WRITTEN REQUEST: Rewrite the items below, swapping "Comments pane" for "Comments panel" and leaving everything else untouched.

DATASET EXTRACT:
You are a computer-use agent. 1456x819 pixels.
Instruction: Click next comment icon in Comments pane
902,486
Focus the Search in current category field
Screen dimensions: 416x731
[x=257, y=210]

RESPONSE FOR THIS EXERCISE:
You are a computer-use agent. 1456x819 pixels.
Instruction: Click next comment icon in Comments panel
902,486
Focus the Search in current category field
Screen dimensions: 416x731
[x=257, y=210]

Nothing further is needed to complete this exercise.